• [YOUR GOAL]
Place each line of the listing below into a JSON list of strings, with one string per line and any blank lines omitted.

--- Begin DATA ---

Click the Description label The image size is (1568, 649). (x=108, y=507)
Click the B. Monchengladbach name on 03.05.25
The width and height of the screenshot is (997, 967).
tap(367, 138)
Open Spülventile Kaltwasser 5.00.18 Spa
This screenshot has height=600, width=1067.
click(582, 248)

--- End DATA ---

• [WRITTEN SOLUTION]
[
  "Click the Description label The image size is (1568, 649). (x=108, y=507)",
  "Click the B. Monchengladbach name on 03.05.25",
  "The width and height of the screenshot is (997, 967).",
  "tap(367, 138)",
  "Open Spülventile Kaltwasser 5.00.18 Spa",
  "This screenshot has height=600, width=1067.",
  "click(582, 248)"
]